• Task objective: Repeat the stretch of rows from the line containing "Task: Click the lock icon in Project panel" through the end of the rows, word for word, leaving out the pictures.
** begin Rows **
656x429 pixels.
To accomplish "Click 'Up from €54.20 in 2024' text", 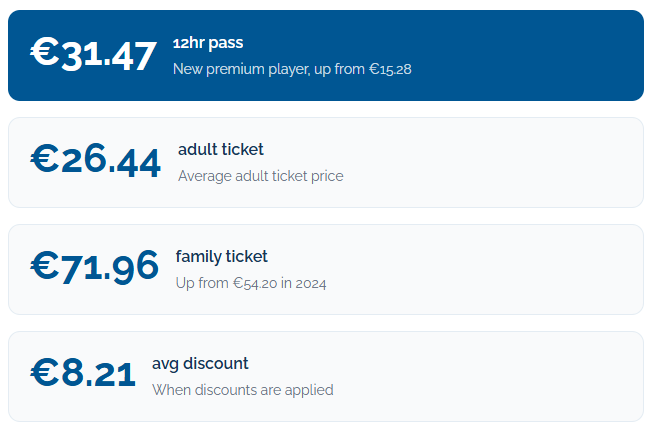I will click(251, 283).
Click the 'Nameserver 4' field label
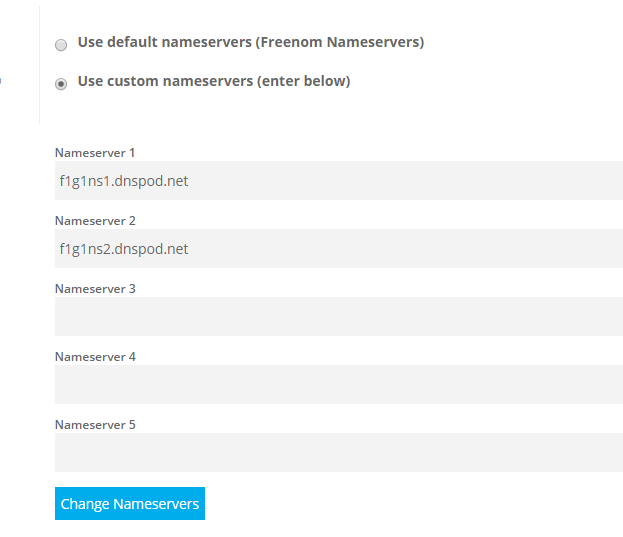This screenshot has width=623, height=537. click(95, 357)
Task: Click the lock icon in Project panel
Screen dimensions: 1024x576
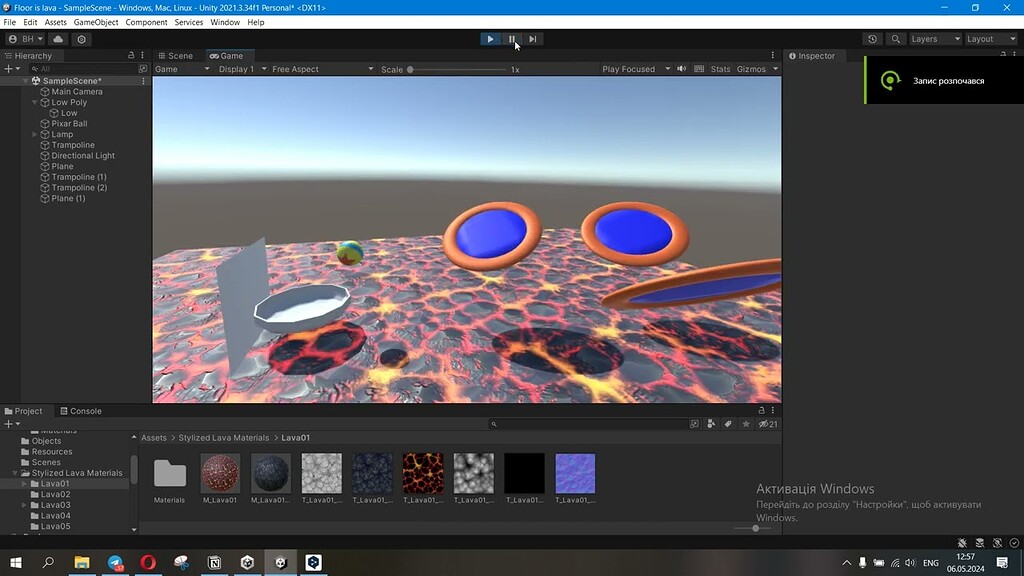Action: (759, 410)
** end Rows **
• Answer to the problem:
Task: Click the lock icon in Project panel
Screen dimensions: 1024x576
Action: (759, 410)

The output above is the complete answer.